A smoking ban is in process in Lebanon, aiming at reducing the cancerous effects brought on by smoke. The ban hopes to target the business owner as well as the smoker by penalizing them both. With 6000 restaurants that have created job opportunities for Lebanese workers, much of the hospitality business is up in arms. Despite the efforts of the syndicate’s general secretary Tony Ramy, the cafés, Lebanese restaurants, nightclubs and pubs syndicate believes that the Justice and Administration Parliamentary Committee has shown total disregard of the hospitality industry with its total smoking ban law. However, BNL had the opportunity to speak with Tony Ramy, who explained to us exactly what he’s hoping for.

How would you describe this year?

I think we did exceptionally well despite the region’s instability. Private business owners have outdone themselves, launching the best restaurants and clubs the world have seen. People flocked to the country to party on the rooftops and eat the best food found in a well-designed variety of restaurants around town.

What was the best part for you?

The best part was that these people have opened the chance for employment on many levels. Also, this year witnessed the opening of big international names like Momo, and we are expecting more to open at the end of the year like Café de Paris and Zuma as well as other esteemed names. This is a great sign and I believe that Lebanon has been enjoying the success.

What’s your biggest concern for 2012?

It’s very important for me to highlight a subject that will affect the livelihood of our countries’ number one tourist attraction. The Smoking Ban that has been issued by the government and is expected to take action mid 2012. If the law passed is implemented as it is, it will be a very serious blow to the industry, affecting all cafés, Lebanese restaurants, pubs, nightclubs, etc. It’s sad but true that the deputies in the Justice  and Administration Committee that we elect have shown total disregard to the Hospitality Industry, especially the cafés, Lebanese restaurants, nightclubs, & pubs.

Tell us more about the Syndicate’s position on the Smoking Ban?

We support a No Smoking Law for Lebanon, however not the law currently drafted as it is not fully thought out and will subsequently harm the business interests of the Hospitality Industry; it will be impossible to implement and it will create an army of government officials who are bribe takers and extortionists.
But, some things are not clear at all. For example, will the law be applied all over Lebanon or just in Beirut? Who will be charged with the fine, the owner of the restaurant or the person smoking?

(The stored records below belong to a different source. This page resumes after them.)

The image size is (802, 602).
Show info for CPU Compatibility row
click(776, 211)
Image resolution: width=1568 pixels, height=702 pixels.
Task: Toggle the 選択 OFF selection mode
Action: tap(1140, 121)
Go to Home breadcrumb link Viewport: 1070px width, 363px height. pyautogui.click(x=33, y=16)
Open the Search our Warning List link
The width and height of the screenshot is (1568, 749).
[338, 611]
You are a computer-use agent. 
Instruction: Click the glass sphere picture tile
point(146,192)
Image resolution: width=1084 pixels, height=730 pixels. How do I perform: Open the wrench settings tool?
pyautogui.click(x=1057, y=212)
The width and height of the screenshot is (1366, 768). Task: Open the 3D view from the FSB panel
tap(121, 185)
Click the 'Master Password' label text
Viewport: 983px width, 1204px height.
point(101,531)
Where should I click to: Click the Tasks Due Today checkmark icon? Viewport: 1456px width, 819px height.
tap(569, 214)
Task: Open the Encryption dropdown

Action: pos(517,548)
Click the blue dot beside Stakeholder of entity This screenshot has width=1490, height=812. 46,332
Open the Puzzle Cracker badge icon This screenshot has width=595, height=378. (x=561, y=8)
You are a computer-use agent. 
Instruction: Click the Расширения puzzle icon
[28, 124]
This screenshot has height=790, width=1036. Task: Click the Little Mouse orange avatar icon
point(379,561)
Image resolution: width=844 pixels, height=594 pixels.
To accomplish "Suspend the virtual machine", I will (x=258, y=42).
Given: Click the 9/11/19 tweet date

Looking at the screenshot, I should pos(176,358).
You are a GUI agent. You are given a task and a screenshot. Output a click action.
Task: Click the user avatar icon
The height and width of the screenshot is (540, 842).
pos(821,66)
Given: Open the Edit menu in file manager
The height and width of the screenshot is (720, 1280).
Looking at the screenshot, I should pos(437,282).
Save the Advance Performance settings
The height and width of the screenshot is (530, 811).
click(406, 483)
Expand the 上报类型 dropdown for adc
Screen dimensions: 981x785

How do you see this issue being solved?

First and foremost, I think we should learn from other countries who have tried to adapt the non-smoking ban in a smart way.  We believe the best way is to divide part of the restaurant, for example, for smokers, while the rest is kept non-smoking.
I don’t think that we are better than Las Vegas, for example. It should be logical. I will give you examples of other countries that have applied the non-smoking law, keeping in mind their countries touristic well-being.

How is the Syndicate affecting the law?

The Syndicate is continuing its lobbying efforts to try and modify the No Smoking Law and create exemptions for cafés & Lebanese restaurants whose livelihood is heavily based on the Arguilé for example.

You said you would give us some examples?

As some of the habitués of these institutions smoke, and banning smoking may negatively affect their economic activity, the public health preservation remains the biggest obsession for the citizen. The legislators in different developed countries could conciliate between the interest of the owners of institutions where the habitués come and smoke and the common good, like in Macedonia, where habitués can smoke in outdoors spaces, terraces, areas without roofs; Austria, where for the institutions whose area is less than 50 m2, to grant their owners the right to allow or ban smoking for the habitués; and Bulgaria, where for the institutions whose area is less than 100 m2, to grant their owners the right to allow or ban smoking.